This algorithm computes the betweenness centralities of all nodes of a directed graph with positive edge weights, defined as follows. Let \(V\) be the set of all nodes in the graph. For any pair of distinct nodes \(x\) and \(y\), define the following notation:
- \(P(x, y)\) is the set of all shortest paths from node \(x\) to node \(y\).
- \(\delta_{xy}(z)\), where \(z\) is a node other than \(x\) and \(y\), is the pair-dependency of nodes \(x\) and \(y\) on \(z\).
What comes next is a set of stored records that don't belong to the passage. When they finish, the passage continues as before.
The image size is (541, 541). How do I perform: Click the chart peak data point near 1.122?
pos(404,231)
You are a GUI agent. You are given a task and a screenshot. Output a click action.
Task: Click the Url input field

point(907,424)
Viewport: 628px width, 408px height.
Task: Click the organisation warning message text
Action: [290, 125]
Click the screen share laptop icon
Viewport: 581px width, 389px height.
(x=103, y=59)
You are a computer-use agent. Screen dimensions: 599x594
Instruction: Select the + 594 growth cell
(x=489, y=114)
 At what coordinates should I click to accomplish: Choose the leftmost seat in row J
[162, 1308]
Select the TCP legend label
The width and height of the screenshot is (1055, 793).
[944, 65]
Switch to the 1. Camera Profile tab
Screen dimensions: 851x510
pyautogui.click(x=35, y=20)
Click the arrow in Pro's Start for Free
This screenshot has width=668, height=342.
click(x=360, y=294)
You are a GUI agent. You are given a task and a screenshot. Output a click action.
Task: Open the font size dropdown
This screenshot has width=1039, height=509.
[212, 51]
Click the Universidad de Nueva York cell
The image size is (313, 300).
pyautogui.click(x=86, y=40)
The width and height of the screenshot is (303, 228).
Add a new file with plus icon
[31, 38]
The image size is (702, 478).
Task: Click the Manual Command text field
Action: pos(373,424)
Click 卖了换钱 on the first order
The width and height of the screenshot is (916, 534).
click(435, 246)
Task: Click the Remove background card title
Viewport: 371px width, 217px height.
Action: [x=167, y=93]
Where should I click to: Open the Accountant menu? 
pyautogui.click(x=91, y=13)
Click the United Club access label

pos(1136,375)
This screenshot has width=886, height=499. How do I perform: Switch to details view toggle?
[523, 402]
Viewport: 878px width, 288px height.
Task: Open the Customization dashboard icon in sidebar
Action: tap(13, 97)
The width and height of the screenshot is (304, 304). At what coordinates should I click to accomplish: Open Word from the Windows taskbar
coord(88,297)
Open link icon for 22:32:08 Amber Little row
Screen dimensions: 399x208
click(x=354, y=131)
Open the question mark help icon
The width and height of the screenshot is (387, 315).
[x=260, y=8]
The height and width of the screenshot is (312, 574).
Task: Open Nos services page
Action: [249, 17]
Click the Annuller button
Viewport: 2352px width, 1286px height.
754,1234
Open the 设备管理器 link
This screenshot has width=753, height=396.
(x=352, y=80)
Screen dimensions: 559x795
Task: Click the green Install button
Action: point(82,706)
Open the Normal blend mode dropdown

This quantity represents the fraction of shortest paths from \(x\) to \(y\) that pass through \(z\) (or zero if \(x\) is not reachable from \(y\)):
\[ \delta_{xy}(z) = \begin{cases} \frac{|\{p \in P(x, y) : z \in p\}|}{|P(x, y)|} & \text{, if } y \text{ is reachable from } x ;\\ 0 & \text{, otherwise.}\\ \end{cases} \]
The betweenness centrality of node \(z\) is the sum of the pair-dependencies of all pairs of nodes (other than \(z\) itself) on \(z\):
\[ \text{betweenness_centrality}(z) = \sum_{x, y \in V \setminus \{z\} : x \neq y} \delta_{xy}(z). \]
Note that the betweenness centrality of a node is always between \(0\) and \((|V| - 1) \cdot (|V| - 2)\), inclusive.
The algorithm also supports an approximate, source-constrained mode, where it computes pair-dependencies only for source nodes \(x\) in some set of source nodes \(S\) (a subset of \(V\)) that the algorithm samples:
\[ \text{betweenness_centrality}_S(z) = \sum_{x \in S \setminus \{z\} , y \in V \setminus \{x, z\}} \delta_{xy}(z). \]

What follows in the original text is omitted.